# Glue



## Marine04 (Sep 4, 2013)

I what type if glue does everyone like or use? Kind of a weird subject but it's probably the most used item in the shop. I'm still kind of trying them all out. So far I've used titebond and gorilla wood glue. Any differences between titebond and titebond II? What wood glue do you guys think is the best?


----------



## tc65 (Jan 9, 2012)

See the discussion on differences of the different Titebond glues in the General forum - happening right now.

I've always used TB II, but I'll probably get some TB III to use as we move into fall/winter (lower chalk temp/longer open time).

Never used gorilla glue so can't comment on it.


----------



## cabinetman (Jul 5, 2007)

I don't like Gorilla Glue, and don't use it. Depending on the project and materials, I might use TB II or III. Or, a urea-formaldehyde glue, hide glue, or an epoxy.


















.


----------



## rrich (Jun 24, 2009)

Almost of my work is furniture. I find that TB-III works for almost everything. For some of the really weird and off the wall applications, I find Lexel is better than a silicone glue.

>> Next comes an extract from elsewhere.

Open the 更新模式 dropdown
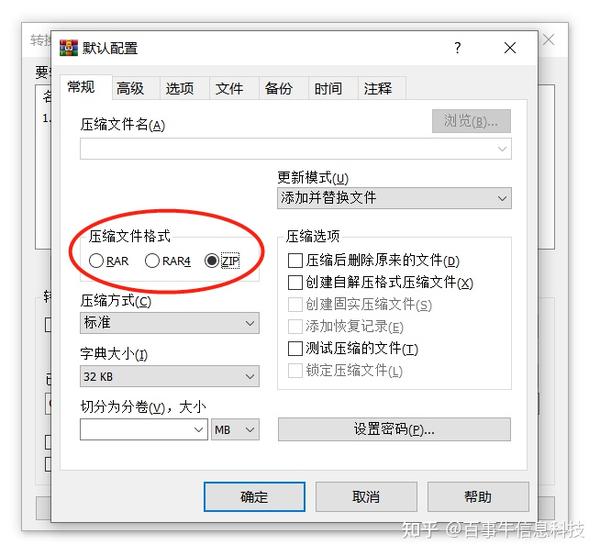Viewport: 600px width, 556px height. pos(394,198)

And like Mike, I don't care for the urethane glues.

BTW - If the surfaces are properly prepared, the fit is snug but not tight, the joint is clamped for an hour or two and the joint is allowed to cure for 24 hours or so, I doubt that you'll find any difference in the strength of the joint.

While the usable life of TB original can be decades, TB-III gets funky after 3 or 4 years.


----------



## Marine04 (Sep 4, 2013)

rrich said:


> Almost of my work is furniture. I find that TB-III works for almost everything. For some of the really weird and off the wall applications, I find Lexel is better than a silicone glue. And like Mike, I don't care for the urethane glues. BTW - If the surfaces are properly prepared, the fit is snug but not tight, the joint is clamped for an hour or two and the joint is allowed to cure for 24 hours or so, I doubt that you'll find any difference in the strength of the joint. While the usable life of TB original can be decades, TB-III gets funky after 3 or 4 years.

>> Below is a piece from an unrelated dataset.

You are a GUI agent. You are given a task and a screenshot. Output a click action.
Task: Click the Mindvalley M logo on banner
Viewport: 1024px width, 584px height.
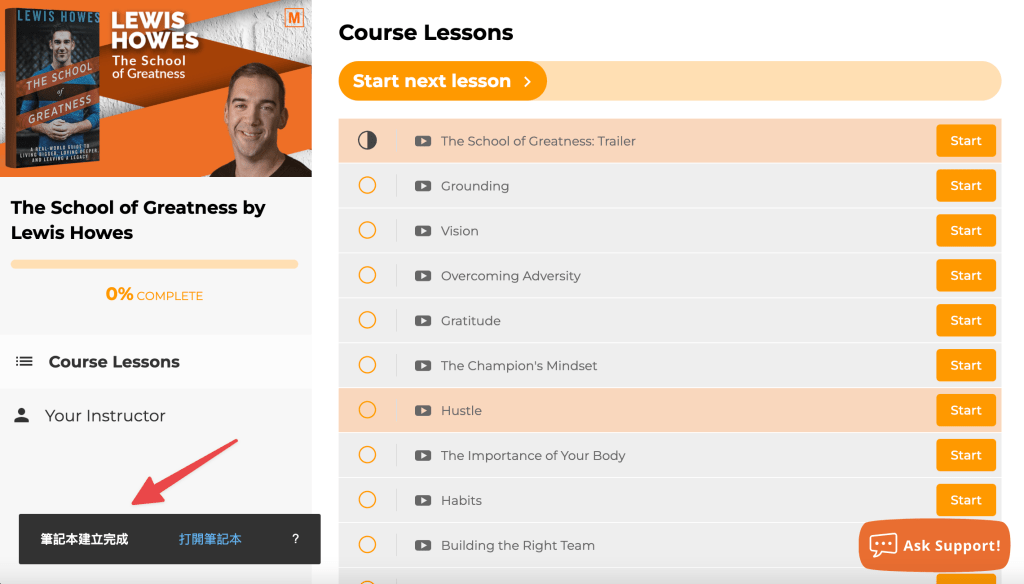[x=294, y=17]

I've been using tb original recently. I mainly make jewelry boxes and other indoor products. If it last longer I may just stick with that


----------



## phinds (Mar 25, 2009)

I make segmented bowls and just use plain old yellow glue and have not had any problems even with bowls 10 years old. They don't have to take much stress but the joints are stronger than the wood anyway, except maybe for the hardest woods.


----------



## johnmark (Jul 21, 2012)

Different glues exist for different applications. titebond 1 is the hardest modern glue. It's great for furniture, but not great for things that will be exposed to water. It is hard so it doesn't absorb shock like gorilla glue would. Titebond 2 is just like 1 except not as hard but much more water resistant. 3, i believe is just even more soft, yet even more water and temperature resistant. 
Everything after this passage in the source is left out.